EXERCISE - From the listing, collect all lines containing the word "right".

INPUT MATERIAL -
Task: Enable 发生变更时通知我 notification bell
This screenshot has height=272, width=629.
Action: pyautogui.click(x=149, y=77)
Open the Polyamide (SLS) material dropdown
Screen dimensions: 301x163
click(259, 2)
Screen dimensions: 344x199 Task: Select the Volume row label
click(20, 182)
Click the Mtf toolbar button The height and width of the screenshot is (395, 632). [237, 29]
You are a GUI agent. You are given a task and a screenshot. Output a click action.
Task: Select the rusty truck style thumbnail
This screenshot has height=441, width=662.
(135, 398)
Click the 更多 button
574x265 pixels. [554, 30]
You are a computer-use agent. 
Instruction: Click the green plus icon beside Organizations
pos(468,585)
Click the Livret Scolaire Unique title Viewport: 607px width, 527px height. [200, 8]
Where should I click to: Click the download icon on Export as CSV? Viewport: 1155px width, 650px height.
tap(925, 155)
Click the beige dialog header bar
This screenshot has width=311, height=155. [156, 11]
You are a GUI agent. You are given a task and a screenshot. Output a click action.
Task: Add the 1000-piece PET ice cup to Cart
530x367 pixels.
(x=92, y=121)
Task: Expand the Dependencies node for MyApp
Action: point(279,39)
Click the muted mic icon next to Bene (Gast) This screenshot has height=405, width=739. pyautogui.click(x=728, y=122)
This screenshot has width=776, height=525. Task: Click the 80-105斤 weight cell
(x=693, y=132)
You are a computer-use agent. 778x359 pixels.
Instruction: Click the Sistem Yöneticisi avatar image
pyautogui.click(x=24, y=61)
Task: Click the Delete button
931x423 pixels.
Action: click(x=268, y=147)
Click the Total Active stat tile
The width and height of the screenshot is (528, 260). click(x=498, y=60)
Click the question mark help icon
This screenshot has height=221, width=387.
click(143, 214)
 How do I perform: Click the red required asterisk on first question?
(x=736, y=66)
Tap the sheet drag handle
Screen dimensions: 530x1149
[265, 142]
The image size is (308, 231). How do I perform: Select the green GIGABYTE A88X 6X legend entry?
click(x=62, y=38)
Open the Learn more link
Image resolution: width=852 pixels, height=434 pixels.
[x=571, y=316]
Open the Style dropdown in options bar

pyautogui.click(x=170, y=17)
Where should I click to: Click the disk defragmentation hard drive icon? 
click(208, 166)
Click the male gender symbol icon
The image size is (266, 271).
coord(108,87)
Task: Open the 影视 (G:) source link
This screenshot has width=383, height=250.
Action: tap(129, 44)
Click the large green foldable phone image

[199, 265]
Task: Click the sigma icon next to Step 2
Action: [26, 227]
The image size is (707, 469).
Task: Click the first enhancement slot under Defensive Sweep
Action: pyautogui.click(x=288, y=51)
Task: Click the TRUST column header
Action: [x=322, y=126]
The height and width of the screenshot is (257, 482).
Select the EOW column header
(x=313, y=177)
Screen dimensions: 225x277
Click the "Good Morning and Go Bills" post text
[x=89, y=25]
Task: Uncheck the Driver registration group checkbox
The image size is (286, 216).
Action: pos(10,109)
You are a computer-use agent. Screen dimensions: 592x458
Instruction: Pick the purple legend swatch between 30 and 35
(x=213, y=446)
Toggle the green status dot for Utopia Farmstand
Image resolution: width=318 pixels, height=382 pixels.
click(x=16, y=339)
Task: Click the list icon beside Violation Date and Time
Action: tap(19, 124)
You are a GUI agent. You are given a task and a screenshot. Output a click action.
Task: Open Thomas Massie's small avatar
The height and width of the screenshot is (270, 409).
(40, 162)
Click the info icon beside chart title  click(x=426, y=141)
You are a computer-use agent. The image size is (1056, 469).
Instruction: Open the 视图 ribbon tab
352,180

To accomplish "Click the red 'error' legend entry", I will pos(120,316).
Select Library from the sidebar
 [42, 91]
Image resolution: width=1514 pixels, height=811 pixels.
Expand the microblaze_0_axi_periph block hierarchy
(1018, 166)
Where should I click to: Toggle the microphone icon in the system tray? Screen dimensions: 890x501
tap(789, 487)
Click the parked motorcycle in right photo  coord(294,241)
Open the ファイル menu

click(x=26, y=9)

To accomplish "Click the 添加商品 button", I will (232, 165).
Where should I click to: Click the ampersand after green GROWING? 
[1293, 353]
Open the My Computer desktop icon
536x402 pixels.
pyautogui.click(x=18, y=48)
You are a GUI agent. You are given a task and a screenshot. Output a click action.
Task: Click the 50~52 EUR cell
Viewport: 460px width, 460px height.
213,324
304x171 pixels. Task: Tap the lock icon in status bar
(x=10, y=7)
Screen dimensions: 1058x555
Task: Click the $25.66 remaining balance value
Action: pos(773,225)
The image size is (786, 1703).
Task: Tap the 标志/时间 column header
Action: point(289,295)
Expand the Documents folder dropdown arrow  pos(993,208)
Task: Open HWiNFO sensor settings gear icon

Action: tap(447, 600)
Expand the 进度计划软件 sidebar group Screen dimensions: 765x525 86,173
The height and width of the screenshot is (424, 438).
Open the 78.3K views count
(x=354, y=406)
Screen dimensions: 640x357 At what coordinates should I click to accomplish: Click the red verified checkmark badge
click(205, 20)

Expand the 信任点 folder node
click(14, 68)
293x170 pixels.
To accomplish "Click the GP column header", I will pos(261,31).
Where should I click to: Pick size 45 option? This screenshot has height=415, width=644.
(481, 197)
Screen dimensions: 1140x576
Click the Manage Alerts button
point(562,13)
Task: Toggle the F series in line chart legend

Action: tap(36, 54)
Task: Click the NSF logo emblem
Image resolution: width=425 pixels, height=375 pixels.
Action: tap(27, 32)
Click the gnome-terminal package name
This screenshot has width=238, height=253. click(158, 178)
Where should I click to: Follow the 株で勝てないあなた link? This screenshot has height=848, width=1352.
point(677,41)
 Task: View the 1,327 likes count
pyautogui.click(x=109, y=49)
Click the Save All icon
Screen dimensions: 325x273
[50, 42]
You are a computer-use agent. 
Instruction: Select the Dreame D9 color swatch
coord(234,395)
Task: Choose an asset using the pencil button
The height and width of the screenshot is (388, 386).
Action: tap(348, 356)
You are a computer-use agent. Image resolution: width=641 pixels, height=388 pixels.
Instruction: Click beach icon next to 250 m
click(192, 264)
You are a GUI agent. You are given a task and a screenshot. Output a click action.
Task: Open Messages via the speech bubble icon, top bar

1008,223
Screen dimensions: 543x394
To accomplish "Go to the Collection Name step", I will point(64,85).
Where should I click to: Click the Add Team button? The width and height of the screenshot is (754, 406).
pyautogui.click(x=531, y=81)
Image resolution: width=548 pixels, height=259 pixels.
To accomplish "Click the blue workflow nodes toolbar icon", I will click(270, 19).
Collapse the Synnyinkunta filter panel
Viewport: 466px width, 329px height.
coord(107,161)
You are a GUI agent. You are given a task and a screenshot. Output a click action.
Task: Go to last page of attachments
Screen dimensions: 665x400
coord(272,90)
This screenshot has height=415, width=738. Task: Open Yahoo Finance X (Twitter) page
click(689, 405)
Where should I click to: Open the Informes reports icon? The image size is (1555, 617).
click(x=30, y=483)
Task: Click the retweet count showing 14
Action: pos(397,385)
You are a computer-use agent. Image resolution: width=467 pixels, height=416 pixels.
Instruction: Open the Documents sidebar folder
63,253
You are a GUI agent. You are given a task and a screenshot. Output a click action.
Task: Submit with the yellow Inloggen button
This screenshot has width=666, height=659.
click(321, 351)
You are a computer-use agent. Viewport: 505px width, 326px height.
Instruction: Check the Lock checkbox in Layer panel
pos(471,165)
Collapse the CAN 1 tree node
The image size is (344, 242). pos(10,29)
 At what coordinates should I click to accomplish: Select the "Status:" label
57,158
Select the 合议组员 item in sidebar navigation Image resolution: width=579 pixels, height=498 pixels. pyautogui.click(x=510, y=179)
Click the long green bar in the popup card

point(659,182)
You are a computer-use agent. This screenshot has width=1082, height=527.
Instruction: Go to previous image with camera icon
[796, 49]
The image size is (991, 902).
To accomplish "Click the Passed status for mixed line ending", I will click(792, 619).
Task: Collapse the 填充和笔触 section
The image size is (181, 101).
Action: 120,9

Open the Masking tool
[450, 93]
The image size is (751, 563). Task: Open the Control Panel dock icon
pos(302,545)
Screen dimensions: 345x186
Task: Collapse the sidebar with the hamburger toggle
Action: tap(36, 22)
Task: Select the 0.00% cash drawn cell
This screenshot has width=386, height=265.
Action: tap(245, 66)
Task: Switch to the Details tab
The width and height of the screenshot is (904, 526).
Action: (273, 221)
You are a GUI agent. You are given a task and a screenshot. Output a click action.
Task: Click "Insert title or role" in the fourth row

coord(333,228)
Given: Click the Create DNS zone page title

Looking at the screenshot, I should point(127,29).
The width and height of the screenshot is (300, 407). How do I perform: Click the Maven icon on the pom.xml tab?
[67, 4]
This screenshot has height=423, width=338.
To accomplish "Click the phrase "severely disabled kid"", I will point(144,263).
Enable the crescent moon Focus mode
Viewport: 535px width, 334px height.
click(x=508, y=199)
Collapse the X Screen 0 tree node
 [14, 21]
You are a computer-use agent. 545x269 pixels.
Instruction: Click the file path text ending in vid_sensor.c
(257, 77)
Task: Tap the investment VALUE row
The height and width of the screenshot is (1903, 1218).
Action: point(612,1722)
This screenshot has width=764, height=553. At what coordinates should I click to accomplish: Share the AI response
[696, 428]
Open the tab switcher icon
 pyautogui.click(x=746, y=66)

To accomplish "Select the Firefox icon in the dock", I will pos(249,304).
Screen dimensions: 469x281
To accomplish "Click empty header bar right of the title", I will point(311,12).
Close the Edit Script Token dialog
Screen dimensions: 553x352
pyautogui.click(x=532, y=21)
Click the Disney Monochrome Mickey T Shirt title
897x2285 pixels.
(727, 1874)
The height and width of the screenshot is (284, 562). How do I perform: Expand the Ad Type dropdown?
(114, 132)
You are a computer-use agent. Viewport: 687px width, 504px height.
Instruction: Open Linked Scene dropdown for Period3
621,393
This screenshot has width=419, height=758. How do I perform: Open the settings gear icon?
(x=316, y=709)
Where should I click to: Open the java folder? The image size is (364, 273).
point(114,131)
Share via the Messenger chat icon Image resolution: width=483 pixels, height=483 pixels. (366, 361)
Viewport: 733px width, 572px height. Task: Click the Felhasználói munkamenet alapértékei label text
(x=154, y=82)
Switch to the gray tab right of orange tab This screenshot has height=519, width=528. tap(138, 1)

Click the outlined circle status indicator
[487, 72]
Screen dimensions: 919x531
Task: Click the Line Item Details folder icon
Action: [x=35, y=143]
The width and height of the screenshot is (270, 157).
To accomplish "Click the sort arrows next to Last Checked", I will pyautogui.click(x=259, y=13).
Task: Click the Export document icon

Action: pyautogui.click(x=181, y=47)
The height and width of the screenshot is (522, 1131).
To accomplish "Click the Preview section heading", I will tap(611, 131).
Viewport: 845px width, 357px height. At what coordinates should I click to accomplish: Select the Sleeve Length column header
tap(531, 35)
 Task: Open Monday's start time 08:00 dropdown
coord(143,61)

WRITTEN SOLUTION -
Click the parked motorcycle in right photo  coord(294,241)
To accomplish "Click empty header bar right of the title", I will point(311,12).
Switch to the gray tab right of orange tab This screenshot has height=519, width=528. tap(138, 1)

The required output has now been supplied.